- _Your assignment_
Scan the data below for lines holding the word "Given", and copy each line found.

- _Collected data_
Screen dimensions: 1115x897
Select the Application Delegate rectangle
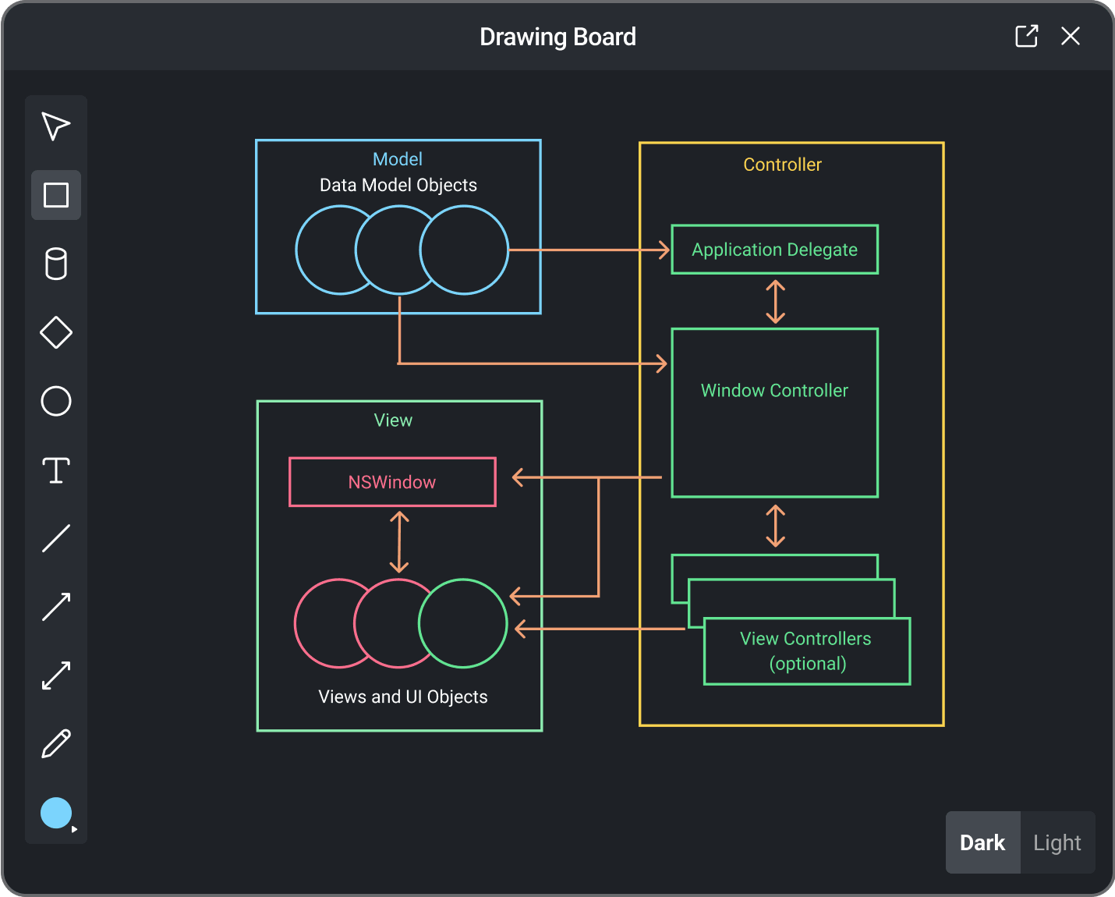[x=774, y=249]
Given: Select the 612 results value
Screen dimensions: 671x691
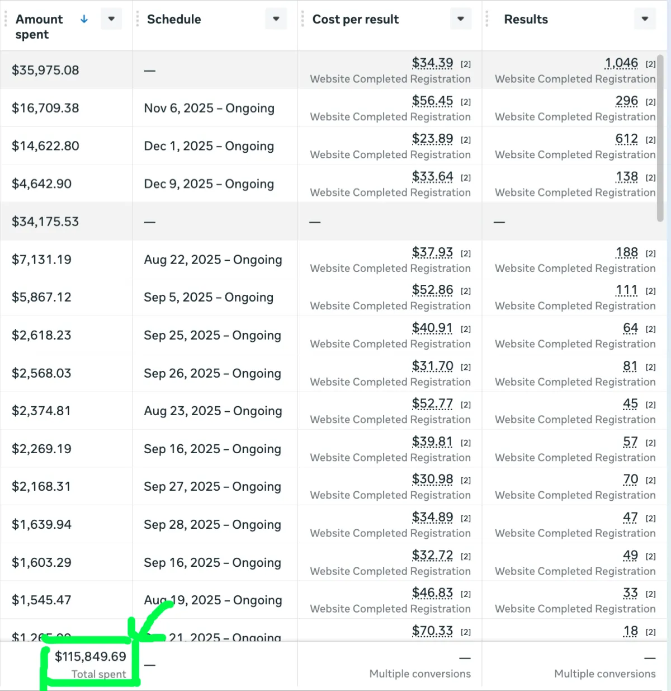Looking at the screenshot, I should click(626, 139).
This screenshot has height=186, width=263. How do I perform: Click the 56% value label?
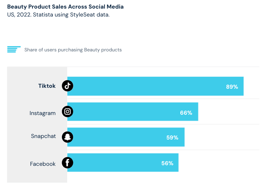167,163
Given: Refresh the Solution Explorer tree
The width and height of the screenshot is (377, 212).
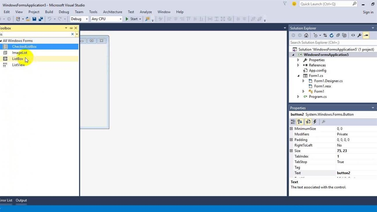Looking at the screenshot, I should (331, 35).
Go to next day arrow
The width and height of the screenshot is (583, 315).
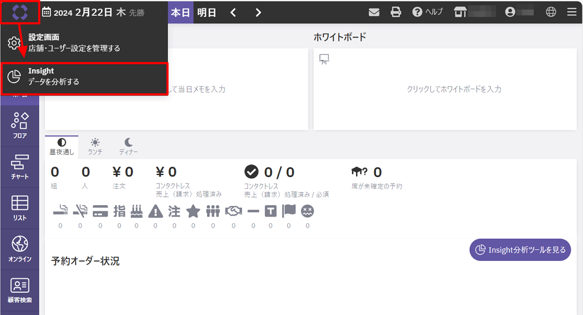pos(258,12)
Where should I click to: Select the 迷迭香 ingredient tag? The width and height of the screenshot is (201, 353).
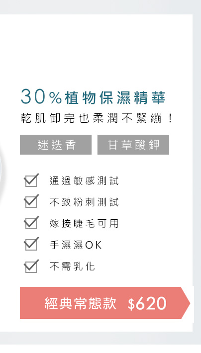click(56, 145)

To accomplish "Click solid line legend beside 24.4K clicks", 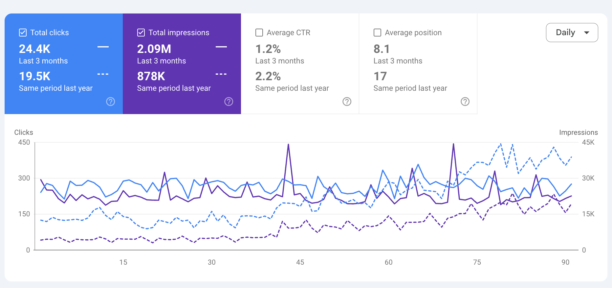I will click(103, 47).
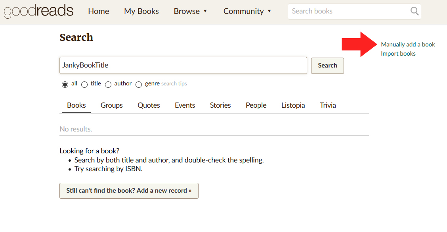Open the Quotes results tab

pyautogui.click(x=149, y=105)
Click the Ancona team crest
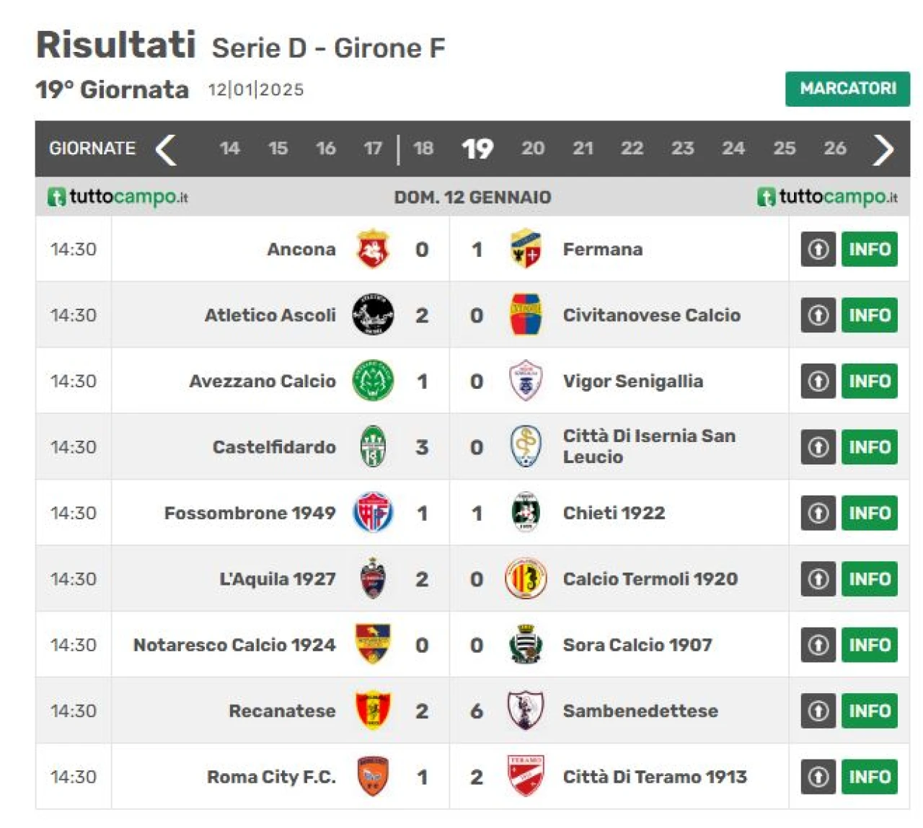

- _Answer to this problem_
Given: Select the 612 results value
Given: Refresh the Solution Explorer tree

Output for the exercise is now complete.